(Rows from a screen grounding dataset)
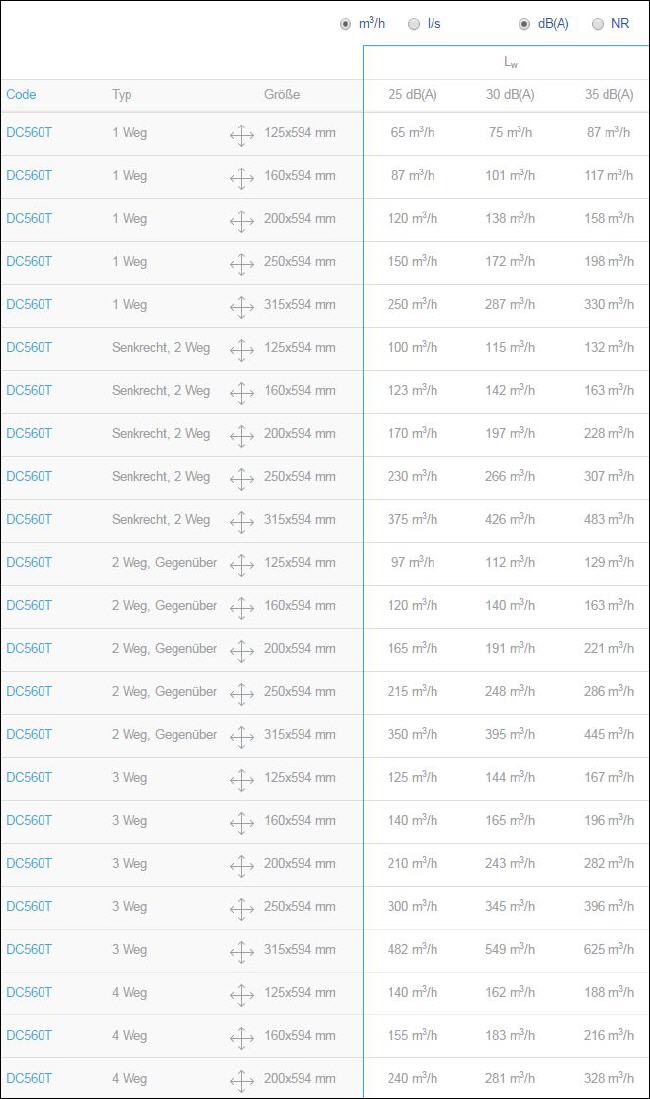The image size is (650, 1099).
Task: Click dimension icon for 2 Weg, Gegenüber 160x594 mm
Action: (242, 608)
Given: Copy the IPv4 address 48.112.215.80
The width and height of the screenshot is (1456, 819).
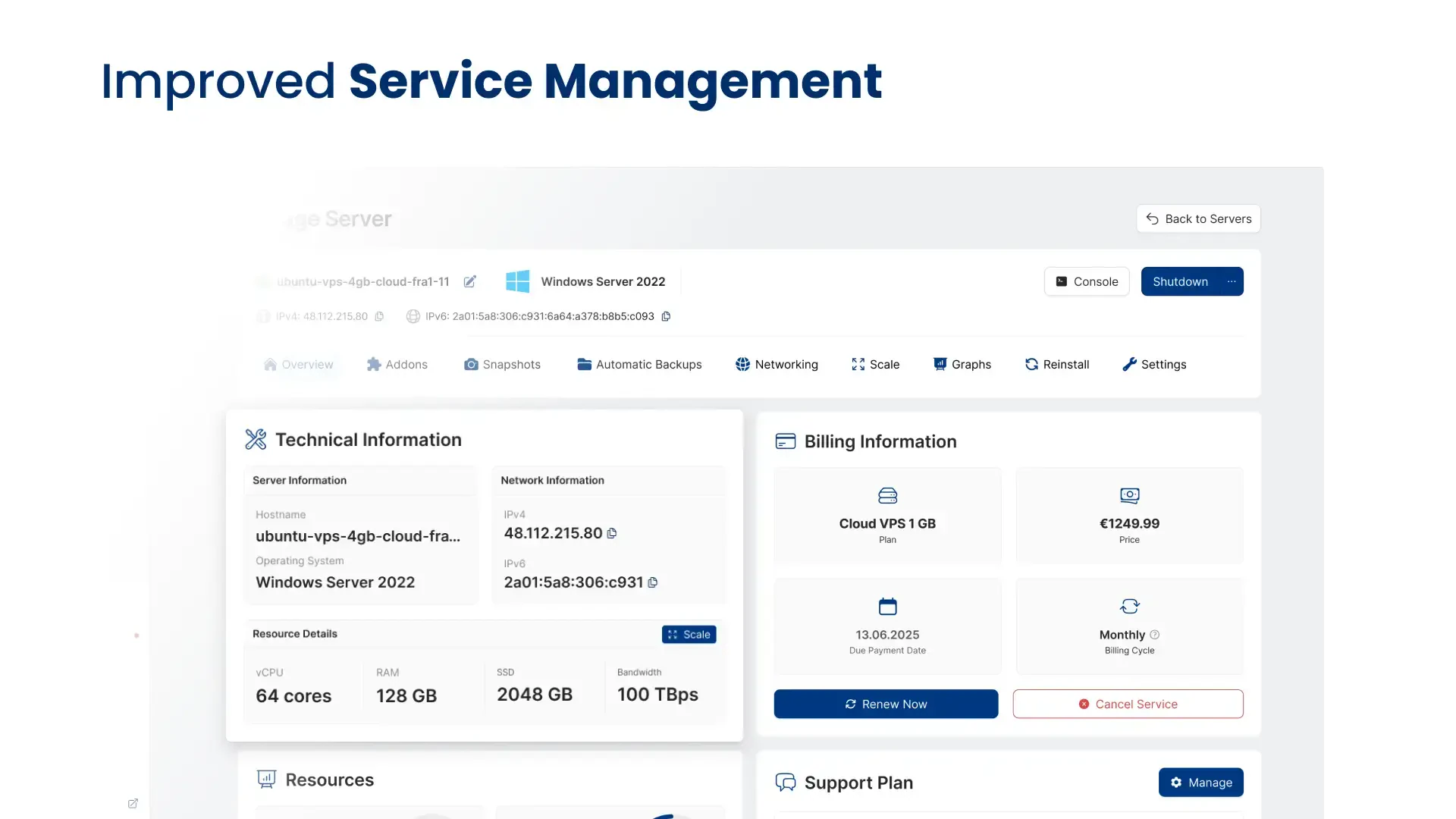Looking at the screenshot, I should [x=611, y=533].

• **Directive**:
Quote the listing above word for word, omitting the pictures.

• **Result for this exercise**:
The image size is (650, 1099).
Task: Click dimension icon for 2 Weg, Gegenüber 160x594 mm
Action: (242, 608)
Given: Copy the IPv4 address 48.112.215.80
The width and height of the screenshot is (1456, 819).
Looking at the screenshot, I should [x=611, y=533].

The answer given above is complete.